Capp Roberta, Chang Yuchiao, Brown David F M
Harvard Affiliated Emergency Medicine Residency Program, Brigham & Women's Hospital and Massachusetts General Hospital, Boston, Massachusetts, USA.
J Emerg Med. 2011 Dec;41(6):573-80. doi: 10.1016/j.jemermed.2010.10.024. Epub 2011 Mar 3.
Antibiotic selection made within the first hour of recognition of severe sepsis and septic shock has been shown to decrease mortality.
The purpose of this study was to determine what antibiotics are being prescribed and to identify factors influencing ineffective antibiotic coverage in patients with severe sepsis or septic shock. In addition, we explore an alternative method for antibiotic selection that could improve organism coverage.
This was a retrospective review of emergency department (ED) patients admitted to an intensive care unit (ICU) over a 12-month period with a culture-positive diagnosis of either severe sepsis or septic shock. Appropriate antibiotic therapy was defined as effective coverage of the offending organism based on final culture results.

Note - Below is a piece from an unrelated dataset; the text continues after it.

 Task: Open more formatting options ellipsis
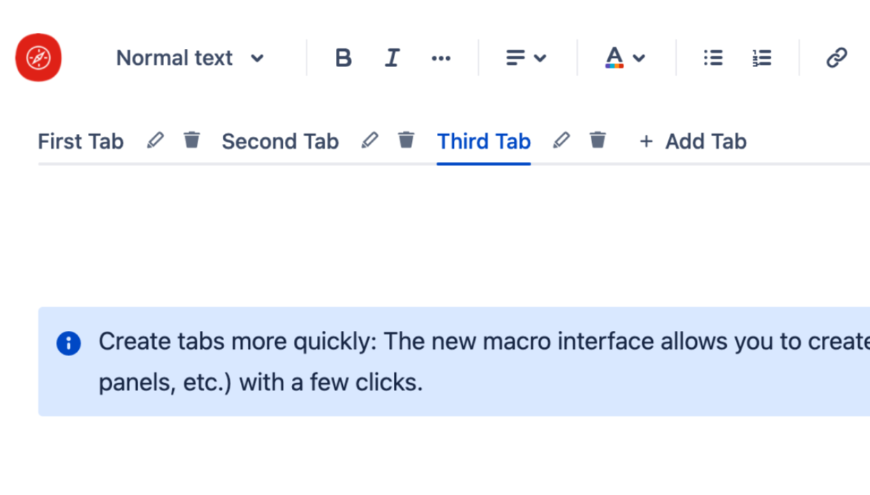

Of the 1400 patients admitted to the ICU, 137 patients were culture positive and met the criteria for severe sepsis or septic shock. Effective antibiotic coverage was prescribed by emergency physicians in 82% (95% confidence interval [CI] .74-.88) of cases. Of the 25 patients who received ineffective antibiotics, the majority had infections caused by resistant Gram-negative organisms. Health care-associated pneumonia guidelines were applied to all patients, regardless of the source of infection, and were 100% sensitive (95% CI .93-1) for selecting patients who had infections caused by highly resistant organisms.

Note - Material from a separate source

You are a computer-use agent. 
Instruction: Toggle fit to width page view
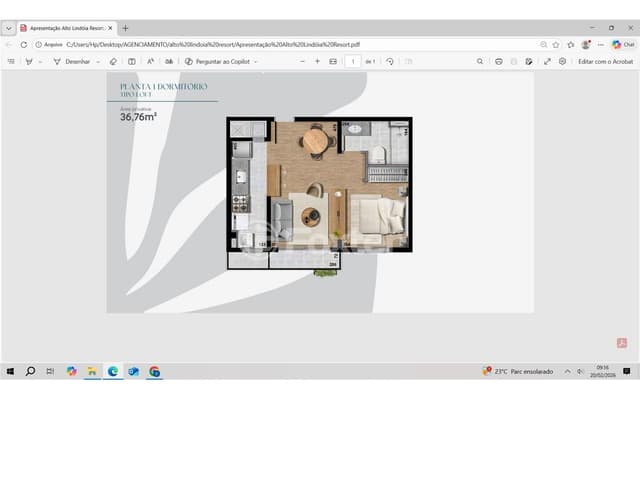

Emergency physicians achieved 82% effective antibiotic coverage in patients with severe sepsis or septic shock. The gap seems to be in coverage of highly resistant Gram-negative organisms. An alternative approach to antibiotic prescription, utilizing a set of guidelines for community- and health care-associated infections, was found to be 100% sensitive in selecting patients who had infections caused by the more resistant organisms.
在识别严重脓毒症和脓毒性休克的第一小时内进行抗生素选择已被证明可降低死亡率。
本研究的目的是确定正在使用哪些抗生素,并确定影响严重脓毒症或脓毒性休克患者抗生素覆盖无效的因素。此外,我们探索一种可改善病原体覆盖的抗生素选择替代方法。
这是一项对在12个月期间入住重症监护病房(ICU)的急诊科(ED)患者进行的回顾性研究,这些患者经培养确诊为严重脓毒症或脓毒性休克。适当的抗生素治疗定义为根据最终培养结果有效覆盖致病微生物。
在入住ICU的1400例患者中,137例培养结果呈阳性,符合严重脓毒症或脓毒性休克标准。急诊医生在82%(95%置信区间[CI].74-.88)的病例中开出了有效的抗生素覆盖处方。在25例接受无效抗生素治疗的患者中,大多数感染由耐药革兰氏阴性菌引起。无论感染源如何,所有患者均应用了医疗保健相关肺炎指南,该指南在选择由高度耐药菌引起感染的患者方面敏感度为100%(95%CI.93-1)。
急诊医生在严重脓毒症或脓毒性休克患者中实现了82%的有效抗生素覆盖。差距似乎在于对高度耐药革兰氏阴性菌的覆盖。发现一种利用社区和医疗保健相关感染指南的抗生素处方替代方法,在选择由耐药性更强的病原体引起感染的患者方面敏感度为100%。